Сказать, что мне было плохо – значит не сказать ничего, от слова совсем. Я лежала на полу, диване, кровати, балконе, потом легла на кухне, смотрела в потолок. Первое, что я хотела сделать – это позвонить ему и высказать все, что я думаю по этому поводу, наорать, обозвать… Потом начала собирать вещи. Медленно, но верно, складывая неаккуратно все в свой захудалый чемодан. Я рыдала от всей души и горю моему не было предела. Казалось, что даже соседская собака пыталась мне подвывать, чтобы мне не было так одиноко и пусто. Собрав половину, я уснула. Я вырубилась, как будто не спала двое суток после жесткой гулянки.

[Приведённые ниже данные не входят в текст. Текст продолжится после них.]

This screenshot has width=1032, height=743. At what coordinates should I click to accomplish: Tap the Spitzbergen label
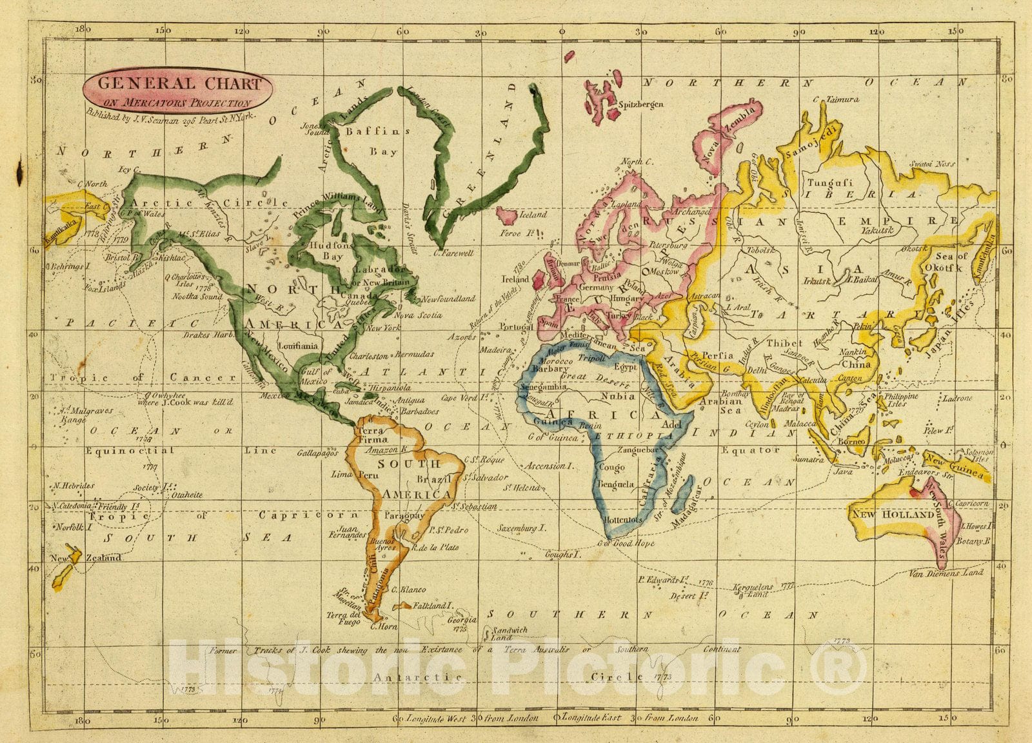click(x=640, y=104)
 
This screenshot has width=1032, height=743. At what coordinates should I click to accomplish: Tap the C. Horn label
click(x=382, y=626)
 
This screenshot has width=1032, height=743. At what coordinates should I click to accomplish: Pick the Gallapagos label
click(x=318, y=453)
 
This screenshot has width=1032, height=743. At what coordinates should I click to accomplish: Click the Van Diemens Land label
click(x=946, y=572)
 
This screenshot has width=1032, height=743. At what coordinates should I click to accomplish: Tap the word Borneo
click(x=851, y=442)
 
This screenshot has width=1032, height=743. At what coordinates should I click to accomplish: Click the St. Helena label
click(x=522, y=487)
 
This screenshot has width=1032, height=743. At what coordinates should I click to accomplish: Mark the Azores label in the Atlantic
click(x=462, y=337)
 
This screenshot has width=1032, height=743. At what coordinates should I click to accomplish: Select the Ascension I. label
click(x=548, y=466)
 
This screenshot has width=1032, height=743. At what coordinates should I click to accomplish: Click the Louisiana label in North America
click(x=297, y=346)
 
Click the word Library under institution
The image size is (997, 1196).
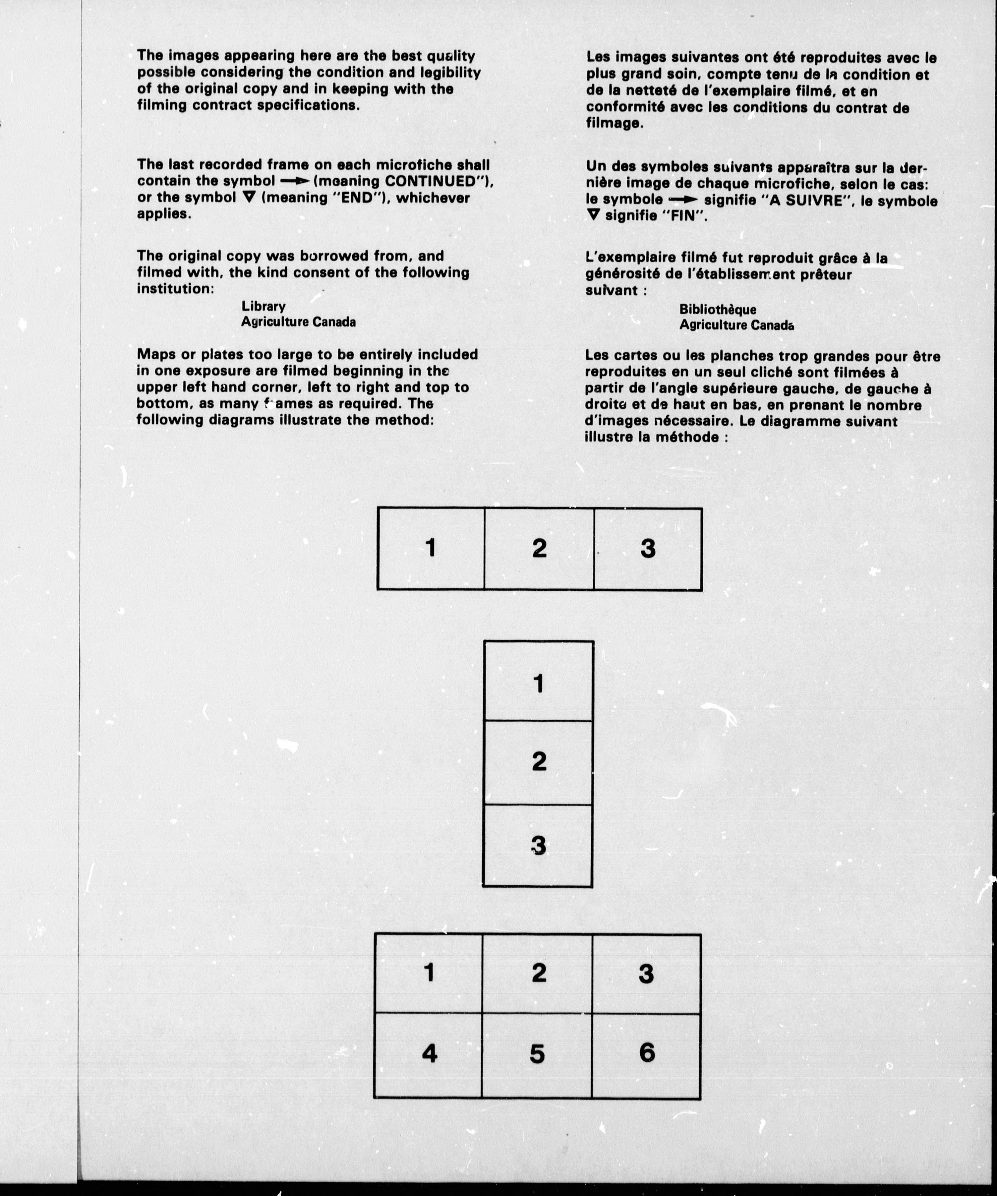tap(264, 306)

Не помню, что мне снилось, явно какая-то чушь и чертовщина. Посмотрев на себя в зеркало утром, я увидела заплывшее от слез лицо, красные глаза и адовый хаос на голове. Внутри пусто, будто я вчера поделилась органами с теми, кому нужна донорская пересадка. В голове туман, снег, дождь и гуляющий ветер со скоростью двадцать пять метров в секунду. А он все не звонил. И от этого ветер становился еще сильнее, а дождь превращался в водяную стену, когда ты не видишь собственной вытянутой руки, руки, просящей о помощи. Я встала на холодную плитку, опустилась на колени и орала так, что соседи начали стучать в стену. Этот стук был таким глухим, что я едва его улавливала. По сравнению с теми звуками непогоды в моей голове, они казались никчемными и бесполезными, неспособными остановить мои душевные страдания.

Женщинам, которым приходилось узнавать об измене, прекрасно знакомо подобное состояние. Кто-то выходит из себя и в попытках гнева крушит всю квартиру. Именно так и сделала когда-то Катя – разнесла всю комнату к чертям собачьим. Мне казалось, что у меня нет столько сил, чтобы совершить подобное. Я даже не знала, чего я хотела больше в тот момент – сдохнуть или еще немного пожить, чтобы убить его.

Странное чувство, неспособное для восприятия нормальному человеку, только любящим женщинам в момент предательства. Лживого и наглого. Отвратительно было представлять их, вместе лежащих на кровати. Больно до безумия, но боль не физического плана, когда ты ломаешь руку, а боль, разъедающая тебя изнутри, сжигающая тебя, как серная кислота. Со мной такое было впервые, и я совершенно была не готова к таким поворотам судьбы, таким не щадящим урокам. Я долго смотрела в окно, потом снова легла на кровать, щелкала каналы по порядку от бессилия и какого-то внутреннего надлома. Тогда я точно почувствовала, что во мне что-то сломалось, но что и именно и в каком механизме определить было невозможно. Я знала лишь, что это не подлежит ремонту, только ржавчине. И даже на нее требуется время.